# Given records start
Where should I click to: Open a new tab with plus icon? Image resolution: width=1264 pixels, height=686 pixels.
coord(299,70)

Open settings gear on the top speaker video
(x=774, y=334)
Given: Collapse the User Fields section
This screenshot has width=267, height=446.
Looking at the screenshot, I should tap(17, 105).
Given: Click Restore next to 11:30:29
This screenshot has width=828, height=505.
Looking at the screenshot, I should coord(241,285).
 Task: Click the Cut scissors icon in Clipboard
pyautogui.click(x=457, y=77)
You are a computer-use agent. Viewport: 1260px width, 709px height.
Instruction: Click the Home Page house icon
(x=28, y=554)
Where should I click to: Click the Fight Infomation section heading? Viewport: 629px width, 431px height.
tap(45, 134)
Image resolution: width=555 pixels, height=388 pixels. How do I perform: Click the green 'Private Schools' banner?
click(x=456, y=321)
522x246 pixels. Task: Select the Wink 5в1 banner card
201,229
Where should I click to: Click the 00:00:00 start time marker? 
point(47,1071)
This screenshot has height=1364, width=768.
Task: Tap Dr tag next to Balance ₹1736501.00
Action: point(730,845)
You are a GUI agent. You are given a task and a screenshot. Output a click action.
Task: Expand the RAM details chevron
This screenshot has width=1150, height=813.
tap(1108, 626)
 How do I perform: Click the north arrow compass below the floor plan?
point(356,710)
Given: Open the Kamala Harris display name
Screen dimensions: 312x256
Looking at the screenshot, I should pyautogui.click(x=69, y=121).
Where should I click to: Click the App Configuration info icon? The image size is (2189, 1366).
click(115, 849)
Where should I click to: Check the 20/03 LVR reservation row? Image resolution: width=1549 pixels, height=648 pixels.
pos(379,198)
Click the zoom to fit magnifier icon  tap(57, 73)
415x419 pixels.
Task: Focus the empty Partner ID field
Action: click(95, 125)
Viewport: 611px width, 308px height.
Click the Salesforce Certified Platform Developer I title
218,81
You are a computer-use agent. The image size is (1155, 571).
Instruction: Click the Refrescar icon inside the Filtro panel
# Given records end
The request >>
Edit the rows starting with the line that contains "522x246 pixels. Task: Select" and going on through the line that contains "pos(379,198)", replacing "chevron" with "caret" and leaving all else unchanged. Return only those lines.

Full answer >>
522x246 pixels. Task: Select the Wink 5в1 banner card
201,229
Where should I click to: Click the 00:00:00 start time marker? 
point(47,1071)
This screenshot has height=1364, width=768.
Task: Tap Dr tag next to Balance ₹1736501.00
Action: point(730,845)
You are a GUI agent. You are given a task and a screenshot. Output a click action.
Task: Expand the RAM details caret
This screenshot has width=1150, height=813.
tap(1108, 626)
 How do I perform: Click the north arrow compass below the floor plan?
point(356,710)
Given: Open the Kamala Harris display name
Screen dimensions: 312x256
Looking at the screenshot, I should pyautogui.click(x=69, y=121).
Where should I click to: Click the App Configuration info icon? The image size is (2189, 1366).
click(115, 849)
Where should I click to: Check the 20/03 LVR reservation row? Image resolution: width=1549 pixels, height=648 pixels.
pos(379,198)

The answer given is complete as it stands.